Coffee beans are one of the most widely traded agricultural commodities in the world [1, 2]. Moreover, coffee beans represent a commodity with significant economic value [3]. Coffee is also one of the commodities that holds significant appeal for industry players today. The roasting of coffee beans is a critical stage in the coffee processing chain that can influence the quality of the coffee's taste and aroma [4]. The roasting process requires precise control of temperature and time, as these factors directly affect the sensory attributes of coffee, including aroma and flavor profile [5, 6]. The ideal ripeness level of coffee beans will yield optimal flavor [7]; however, this process often necessitates extensive expertise and experience. Errors in determining ripeness can lead to inconsistent outcomes, potentially diminishing product quality and consumer satisfaction.
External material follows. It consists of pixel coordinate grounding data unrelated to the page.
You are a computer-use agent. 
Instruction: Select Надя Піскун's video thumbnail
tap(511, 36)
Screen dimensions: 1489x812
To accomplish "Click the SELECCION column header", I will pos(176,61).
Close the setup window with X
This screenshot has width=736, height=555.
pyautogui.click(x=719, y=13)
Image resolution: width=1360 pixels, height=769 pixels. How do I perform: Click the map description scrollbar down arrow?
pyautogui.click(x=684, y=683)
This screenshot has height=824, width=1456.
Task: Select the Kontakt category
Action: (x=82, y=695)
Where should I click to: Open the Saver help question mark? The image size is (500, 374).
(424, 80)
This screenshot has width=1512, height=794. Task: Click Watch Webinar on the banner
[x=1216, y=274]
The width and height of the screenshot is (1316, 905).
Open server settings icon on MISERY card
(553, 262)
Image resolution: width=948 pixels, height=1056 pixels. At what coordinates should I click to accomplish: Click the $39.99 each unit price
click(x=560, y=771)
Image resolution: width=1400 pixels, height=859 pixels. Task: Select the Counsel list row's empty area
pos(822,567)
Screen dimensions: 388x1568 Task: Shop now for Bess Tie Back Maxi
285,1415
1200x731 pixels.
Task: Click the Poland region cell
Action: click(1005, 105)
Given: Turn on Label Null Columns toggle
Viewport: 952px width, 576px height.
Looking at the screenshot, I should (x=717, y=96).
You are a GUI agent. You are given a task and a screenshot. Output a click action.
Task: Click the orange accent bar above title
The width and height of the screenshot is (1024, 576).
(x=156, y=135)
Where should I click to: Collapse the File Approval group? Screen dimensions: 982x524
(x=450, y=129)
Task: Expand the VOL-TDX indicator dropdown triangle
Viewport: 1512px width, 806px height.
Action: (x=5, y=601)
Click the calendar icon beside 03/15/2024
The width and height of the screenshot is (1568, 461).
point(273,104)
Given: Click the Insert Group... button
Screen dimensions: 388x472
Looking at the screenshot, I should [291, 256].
In addition, a primary challenge currently faced in the coffee industry is the reliance on human visual assessment to determine the ripeness of coffee beans [8]. This assessment is subjective and may be affected by numerous factors, including weariness, lighting conditions, and personal experience [9]. Consequently, the determination of coffee bean ripeness is often inaccurate and inconsistent.

To address these issues, a more objective, efficient, and consistent solution is required. One promising method is the implementation of an intelligent system based on CNN, which has proven effective in handling visual data. CNN is derived from artificial neural network (ANN) algorithms, which are deep learning that mimic the neural networks in the brain to classify images. CNN can autonomously learn features from complex images, accept input in the form of pictures, identify objects or aspects present within a given image, and distinguish between different images [10].

This research aims to develop a model for classifying the maturity of coffee beans using CNN with a LeNet architecture, which is known for its simplicity yet capable of yielding good results in image classification tasks. The maturity levels of roasted coffee are categorized into four levels: dark roasted, medium roasted, light roasted, and unroasted. The optimal maturity level for coffee is found in the light, medium, and dark roasted stages [11].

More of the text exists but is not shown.